(Dataset extract):
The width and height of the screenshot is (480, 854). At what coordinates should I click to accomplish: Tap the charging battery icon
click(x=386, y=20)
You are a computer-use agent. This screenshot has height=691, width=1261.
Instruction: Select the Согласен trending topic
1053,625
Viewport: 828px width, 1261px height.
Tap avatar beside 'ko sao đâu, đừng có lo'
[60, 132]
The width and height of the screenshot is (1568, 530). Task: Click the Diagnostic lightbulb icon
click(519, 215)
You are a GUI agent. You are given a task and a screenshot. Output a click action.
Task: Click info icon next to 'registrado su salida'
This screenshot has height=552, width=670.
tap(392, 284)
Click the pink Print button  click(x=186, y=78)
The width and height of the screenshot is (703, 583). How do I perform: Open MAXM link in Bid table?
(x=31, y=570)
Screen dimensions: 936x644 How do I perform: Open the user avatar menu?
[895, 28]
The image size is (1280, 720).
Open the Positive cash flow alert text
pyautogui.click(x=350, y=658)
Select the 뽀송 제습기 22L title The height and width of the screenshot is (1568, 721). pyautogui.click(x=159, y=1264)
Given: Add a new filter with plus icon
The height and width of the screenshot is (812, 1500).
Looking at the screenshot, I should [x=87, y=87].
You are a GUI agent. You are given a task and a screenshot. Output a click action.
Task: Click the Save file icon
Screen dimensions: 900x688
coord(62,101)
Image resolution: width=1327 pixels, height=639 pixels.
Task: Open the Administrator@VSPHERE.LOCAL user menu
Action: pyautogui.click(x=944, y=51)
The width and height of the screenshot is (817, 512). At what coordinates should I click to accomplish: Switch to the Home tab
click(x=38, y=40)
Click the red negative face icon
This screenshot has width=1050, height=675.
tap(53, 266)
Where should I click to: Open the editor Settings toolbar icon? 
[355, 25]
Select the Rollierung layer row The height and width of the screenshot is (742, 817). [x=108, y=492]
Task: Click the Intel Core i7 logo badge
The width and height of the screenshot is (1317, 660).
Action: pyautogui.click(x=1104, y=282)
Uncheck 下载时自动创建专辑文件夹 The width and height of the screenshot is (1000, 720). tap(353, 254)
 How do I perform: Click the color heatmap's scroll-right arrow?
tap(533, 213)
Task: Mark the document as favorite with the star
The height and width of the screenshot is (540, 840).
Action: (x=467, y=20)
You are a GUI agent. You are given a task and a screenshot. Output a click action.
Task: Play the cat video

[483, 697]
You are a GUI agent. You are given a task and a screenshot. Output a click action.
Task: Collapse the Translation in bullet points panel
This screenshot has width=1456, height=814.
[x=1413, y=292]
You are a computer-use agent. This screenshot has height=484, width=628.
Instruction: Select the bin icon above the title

(How to complete this task): A faithful copy of the lines from the line containing "Click the red negative face icon" to the end of the data should be set down, both ends included, and nothing more.

(Exercise solution):
Click the red negative face icon
This screenshot has width=1050, height=675.
tap(53, 266)
Where should I click to: Open the editor Settings toolbar icon? 
[355, 25]
Select the Rollierung layer row The height and width of the screenshot is (742, 817). [x=108, y=492]
Task: Click the Intel Core i7 logo badge
The width and height of the screenshot is (1317, 660).
Action: pyautogui.click(x=1104, y=282)
Uncheck 下载时自动创建专辑文件夹 The width and height of the screenshot is (1000, 720). tap(353, 254)
 How do I perform: Click the color heatmap's scroll-right arrow?
tap(533, 213)
Task: Mark the document as favorite with the star
The height and width of the screenshot is (540, 840).
Action: (x=467, y=20)
You are a GUI agent. You are given a task and a screenshot. Output a click action.
Task: Play the cat video

[483, 697]
You are a GUI agent. You are given a task and a screenshot. Output a click action.
Task: Collapse the Translation in bullet points panel
This screenshot has width=1456, height=814.
[x=1413, y=292]
You are a computer-use agent. This screenshot has height=484, width=628.
Instruction: Select the bin icon above the title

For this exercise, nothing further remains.